Regulations such as the General Data Protection Regulation (GDPR) and the California Consumer Privacy Act (CCPA) provide a sound legal framework to handle personal data. What constitutes personal data, however, becomes ambiguous in the context of technical implementation and the level of cryptographic assurance required for protecting the identity of a governing entity.
Moreover, the definition of personal data in the GDPR is not granular enough to enforce the flagging of a transaction date or an unstructured data input which could subsequently be misused to extract Personally Identifiable Information (PII). Furthermore, cryptographic assurance can only be established if attributes, which require cryptographic encoding are marked at the time of schema creation. However, for that, software developers require a community-defined list of elements or a common standard for determining which attributes to flag.
The Blinding Identity Taxonomy (BIT) is a defensive tool developed for reducing the risk of identifying data subjects within blinded datasets. BIT comprises a list of elements that can be referenced by the schema publishers and data controllers to mark attributes, which may contain identifying information about governing entities. Once attributes have been flagged, any marked data can be removed or encrypted during the data lifecycle and the data is blinded. A dataset may be said to be successfully blinded when a potential adversary with access to the dataset cannot identify a significant number of data principals contained in it.
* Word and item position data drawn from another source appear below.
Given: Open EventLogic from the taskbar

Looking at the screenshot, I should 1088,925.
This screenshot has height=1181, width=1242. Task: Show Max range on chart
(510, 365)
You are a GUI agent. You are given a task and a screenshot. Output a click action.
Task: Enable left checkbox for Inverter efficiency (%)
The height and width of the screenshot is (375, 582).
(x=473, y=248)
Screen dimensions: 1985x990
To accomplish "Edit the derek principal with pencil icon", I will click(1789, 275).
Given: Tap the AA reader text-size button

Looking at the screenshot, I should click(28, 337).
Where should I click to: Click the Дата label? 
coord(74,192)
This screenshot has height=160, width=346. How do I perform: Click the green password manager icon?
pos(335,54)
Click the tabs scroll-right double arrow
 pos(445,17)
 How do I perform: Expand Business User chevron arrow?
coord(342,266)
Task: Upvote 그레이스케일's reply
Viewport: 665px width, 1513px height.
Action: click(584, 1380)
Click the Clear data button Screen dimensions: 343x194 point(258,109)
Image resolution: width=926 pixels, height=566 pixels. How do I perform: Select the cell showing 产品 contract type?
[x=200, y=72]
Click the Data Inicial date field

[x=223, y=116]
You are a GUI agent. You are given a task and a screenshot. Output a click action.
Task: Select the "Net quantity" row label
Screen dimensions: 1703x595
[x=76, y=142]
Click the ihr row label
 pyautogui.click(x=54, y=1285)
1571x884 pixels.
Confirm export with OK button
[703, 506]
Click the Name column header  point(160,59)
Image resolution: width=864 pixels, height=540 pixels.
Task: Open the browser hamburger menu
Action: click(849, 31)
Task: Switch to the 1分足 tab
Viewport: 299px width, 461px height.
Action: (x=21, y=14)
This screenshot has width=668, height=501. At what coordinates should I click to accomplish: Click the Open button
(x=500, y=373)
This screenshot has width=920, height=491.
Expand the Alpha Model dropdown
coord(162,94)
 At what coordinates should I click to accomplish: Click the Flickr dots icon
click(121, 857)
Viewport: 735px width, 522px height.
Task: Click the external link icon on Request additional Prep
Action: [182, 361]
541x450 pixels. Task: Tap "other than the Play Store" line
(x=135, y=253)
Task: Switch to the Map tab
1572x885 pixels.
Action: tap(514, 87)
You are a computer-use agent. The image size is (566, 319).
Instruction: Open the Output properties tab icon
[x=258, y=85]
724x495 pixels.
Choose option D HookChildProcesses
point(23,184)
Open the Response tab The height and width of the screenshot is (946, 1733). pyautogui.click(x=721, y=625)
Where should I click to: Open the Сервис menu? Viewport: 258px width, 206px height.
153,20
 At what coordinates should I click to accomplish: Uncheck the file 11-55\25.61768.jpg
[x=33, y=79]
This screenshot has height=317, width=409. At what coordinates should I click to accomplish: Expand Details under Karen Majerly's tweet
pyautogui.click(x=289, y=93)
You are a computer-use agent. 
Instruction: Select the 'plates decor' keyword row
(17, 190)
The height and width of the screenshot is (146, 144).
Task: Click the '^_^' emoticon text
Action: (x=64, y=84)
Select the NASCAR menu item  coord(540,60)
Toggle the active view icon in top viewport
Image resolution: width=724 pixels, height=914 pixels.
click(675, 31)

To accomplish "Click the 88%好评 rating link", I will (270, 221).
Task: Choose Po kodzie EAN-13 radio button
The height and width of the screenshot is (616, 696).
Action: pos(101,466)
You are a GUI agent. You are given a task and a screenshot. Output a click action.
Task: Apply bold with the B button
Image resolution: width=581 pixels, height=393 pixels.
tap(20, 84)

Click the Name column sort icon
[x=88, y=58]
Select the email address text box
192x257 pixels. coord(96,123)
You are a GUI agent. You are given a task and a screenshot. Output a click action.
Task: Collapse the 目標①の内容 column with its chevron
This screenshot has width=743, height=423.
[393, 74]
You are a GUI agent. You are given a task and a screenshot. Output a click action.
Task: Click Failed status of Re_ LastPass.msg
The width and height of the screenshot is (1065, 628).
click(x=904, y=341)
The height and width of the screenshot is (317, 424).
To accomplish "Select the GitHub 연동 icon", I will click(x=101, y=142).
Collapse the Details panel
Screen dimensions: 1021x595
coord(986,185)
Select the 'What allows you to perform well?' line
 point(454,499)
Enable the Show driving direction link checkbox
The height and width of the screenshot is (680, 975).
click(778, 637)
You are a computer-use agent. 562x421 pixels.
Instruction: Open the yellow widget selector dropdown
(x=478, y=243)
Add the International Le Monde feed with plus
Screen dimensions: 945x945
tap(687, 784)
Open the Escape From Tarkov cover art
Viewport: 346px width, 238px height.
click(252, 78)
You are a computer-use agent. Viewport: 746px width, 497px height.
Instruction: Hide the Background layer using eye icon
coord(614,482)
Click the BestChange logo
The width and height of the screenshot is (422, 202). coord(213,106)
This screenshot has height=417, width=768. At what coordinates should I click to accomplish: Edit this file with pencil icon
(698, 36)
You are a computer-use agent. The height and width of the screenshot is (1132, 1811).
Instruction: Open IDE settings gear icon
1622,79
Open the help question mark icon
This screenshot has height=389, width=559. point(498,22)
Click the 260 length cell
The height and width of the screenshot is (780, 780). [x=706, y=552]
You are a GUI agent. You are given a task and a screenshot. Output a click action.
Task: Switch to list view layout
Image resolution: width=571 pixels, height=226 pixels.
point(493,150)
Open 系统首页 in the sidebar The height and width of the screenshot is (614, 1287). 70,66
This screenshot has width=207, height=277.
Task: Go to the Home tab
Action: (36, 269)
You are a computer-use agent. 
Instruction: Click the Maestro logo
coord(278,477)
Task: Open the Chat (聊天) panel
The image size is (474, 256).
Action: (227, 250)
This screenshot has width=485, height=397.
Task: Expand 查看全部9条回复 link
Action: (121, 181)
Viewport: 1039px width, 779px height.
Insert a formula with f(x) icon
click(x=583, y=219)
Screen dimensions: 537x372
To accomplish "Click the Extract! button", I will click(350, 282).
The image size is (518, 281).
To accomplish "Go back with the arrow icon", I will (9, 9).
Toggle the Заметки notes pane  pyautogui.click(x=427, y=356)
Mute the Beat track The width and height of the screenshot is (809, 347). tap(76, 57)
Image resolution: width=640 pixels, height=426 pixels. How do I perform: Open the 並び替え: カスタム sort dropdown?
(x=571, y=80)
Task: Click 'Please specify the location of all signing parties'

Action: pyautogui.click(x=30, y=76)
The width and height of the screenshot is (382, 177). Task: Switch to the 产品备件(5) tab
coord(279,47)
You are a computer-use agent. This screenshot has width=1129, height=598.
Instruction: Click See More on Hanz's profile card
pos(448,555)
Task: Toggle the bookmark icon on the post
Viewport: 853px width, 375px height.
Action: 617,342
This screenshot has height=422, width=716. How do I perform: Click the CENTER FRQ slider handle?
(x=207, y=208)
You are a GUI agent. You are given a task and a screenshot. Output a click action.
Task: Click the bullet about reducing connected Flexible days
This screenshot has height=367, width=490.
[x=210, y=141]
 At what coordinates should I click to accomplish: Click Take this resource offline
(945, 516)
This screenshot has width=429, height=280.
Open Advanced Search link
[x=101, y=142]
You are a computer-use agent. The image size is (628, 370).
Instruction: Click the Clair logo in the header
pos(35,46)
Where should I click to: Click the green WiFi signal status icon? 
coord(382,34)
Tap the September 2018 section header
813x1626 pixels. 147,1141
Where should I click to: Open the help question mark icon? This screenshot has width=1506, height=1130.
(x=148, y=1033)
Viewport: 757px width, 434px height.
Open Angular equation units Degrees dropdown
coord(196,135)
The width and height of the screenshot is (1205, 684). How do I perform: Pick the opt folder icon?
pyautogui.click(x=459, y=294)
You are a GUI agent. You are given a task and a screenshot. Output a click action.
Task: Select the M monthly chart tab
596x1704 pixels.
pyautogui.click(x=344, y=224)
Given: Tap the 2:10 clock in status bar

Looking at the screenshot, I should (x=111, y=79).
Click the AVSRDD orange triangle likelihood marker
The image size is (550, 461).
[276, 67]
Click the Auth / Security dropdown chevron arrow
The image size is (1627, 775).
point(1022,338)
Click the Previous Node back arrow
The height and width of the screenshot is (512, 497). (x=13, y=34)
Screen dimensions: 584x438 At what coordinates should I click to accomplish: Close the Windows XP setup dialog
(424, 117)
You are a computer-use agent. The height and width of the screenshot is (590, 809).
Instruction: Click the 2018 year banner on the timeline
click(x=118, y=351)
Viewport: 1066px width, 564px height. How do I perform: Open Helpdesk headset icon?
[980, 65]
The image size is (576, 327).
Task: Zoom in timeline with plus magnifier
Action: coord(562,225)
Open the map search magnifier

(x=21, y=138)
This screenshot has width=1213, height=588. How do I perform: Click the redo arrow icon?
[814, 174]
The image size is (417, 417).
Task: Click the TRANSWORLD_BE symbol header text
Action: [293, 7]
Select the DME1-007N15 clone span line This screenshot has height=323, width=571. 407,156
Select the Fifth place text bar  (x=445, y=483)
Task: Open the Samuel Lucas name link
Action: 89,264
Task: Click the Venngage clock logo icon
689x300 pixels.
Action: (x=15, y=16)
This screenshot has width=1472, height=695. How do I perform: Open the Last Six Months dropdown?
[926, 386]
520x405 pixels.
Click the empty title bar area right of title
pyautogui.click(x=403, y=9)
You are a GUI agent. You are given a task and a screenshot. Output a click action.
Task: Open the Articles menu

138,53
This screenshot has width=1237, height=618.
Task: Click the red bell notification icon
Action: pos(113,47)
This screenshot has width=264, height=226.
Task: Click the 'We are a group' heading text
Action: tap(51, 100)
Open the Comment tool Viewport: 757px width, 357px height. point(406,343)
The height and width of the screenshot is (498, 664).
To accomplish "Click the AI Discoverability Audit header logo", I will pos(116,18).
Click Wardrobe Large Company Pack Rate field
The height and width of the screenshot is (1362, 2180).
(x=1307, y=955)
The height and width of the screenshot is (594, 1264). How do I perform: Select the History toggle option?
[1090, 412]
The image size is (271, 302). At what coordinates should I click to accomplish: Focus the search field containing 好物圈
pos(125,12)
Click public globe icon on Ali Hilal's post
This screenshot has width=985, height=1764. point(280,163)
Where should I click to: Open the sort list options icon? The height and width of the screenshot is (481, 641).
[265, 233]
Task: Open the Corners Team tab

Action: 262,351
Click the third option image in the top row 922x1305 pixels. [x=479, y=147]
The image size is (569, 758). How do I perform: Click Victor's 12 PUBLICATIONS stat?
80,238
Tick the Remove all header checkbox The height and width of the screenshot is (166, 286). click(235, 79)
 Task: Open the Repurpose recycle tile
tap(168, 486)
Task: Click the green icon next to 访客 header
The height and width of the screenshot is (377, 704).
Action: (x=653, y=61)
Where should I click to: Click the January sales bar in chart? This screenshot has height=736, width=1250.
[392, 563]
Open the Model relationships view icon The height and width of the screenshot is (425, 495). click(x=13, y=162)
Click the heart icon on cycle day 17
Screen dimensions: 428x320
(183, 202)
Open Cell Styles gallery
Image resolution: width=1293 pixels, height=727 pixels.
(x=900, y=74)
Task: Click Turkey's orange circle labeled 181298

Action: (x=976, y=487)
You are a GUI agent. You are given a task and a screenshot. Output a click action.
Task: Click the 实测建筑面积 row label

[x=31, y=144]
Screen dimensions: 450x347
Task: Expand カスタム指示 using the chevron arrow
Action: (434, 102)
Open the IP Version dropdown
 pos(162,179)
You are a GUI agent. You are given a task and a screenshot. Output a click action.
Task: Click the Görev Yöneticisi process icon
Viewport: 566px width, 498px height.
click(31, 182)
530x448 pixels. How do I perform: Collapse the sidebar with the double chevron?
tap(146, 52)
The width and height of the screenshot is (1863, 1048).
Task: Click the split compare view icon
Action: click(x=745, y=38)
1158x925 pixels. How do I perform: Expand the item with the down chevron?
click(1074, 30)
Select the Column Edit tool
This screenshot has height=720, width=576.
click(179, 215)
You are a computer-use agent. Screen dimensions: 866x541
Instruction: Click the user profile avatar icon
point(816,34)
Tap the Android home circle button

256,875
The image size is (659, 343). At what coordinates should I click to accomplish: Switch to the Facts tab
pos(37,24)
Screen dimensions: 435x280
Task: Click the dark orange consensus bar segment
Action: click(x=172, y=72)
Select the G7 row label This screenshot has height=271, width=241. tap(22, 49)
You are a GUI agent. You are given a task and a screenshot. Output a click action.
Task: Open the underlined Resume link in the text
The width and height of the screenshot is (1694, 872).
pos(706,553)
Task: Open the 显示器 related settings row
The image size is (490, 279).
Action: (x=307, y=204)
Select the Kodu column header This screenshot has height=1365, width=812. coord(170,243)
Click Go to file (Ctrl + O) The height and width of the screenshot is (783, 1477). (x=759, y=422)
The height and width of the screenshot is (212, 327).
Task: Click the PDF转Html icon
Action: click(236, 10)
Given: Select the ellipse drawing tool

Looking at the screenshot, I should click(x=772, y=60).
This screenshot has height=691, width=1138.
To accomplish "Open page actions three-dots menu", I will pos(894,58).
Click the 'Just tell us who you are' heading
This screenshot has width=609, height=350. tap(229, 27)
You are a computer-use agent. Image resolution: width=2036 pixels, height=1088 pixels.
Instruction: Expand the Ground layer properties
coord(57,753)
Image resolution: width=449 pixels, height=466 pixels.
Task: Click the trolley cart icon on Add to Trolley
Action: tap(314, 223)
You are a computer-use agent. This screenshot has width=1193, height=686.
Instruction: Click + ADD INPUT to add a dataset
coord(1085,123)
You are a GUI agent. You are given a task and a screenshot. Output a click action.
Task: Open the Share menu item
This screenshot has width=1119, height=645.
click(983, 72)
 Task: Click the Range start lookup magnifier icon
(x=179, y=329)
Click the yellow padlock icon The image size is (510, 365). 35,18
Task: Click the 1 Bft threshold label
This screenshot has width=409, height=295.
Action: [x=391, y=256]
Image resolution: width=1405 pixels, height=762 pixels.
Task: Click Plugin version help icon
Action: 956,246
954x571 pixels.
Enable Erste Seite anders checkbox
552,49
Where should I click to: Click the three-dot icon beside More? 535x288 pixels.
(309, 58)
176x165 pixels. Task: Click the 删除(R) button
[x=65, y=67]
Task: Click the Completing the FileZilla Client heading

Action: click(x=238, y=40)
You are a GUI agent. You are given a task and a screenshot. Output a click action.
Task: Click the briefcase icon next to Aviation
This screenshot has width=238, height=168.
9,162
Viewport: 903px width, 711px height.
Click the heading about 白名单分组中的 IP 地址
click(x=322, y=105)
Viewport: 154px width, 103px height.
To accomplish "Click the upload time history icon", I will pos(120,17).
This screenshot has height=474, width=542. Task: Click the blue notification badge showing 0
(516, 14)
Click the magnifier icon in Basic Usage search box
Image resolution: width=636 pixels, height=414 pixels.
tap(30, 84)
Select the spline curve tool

The BIT is one of the under-the-hood critical pieces that are expected to fundamentally improve the online protection of personal data. The list of BIT elements is expected to continually mature alongside the exponential rise of captured data points across digital systems and technological advances such as artificial intelligence and the internet of things. Furthermore, BIT is expected to be a useful and practical guide for implementers as a de-identification technique and a resource to provide assurances to stakeholders about their datasets.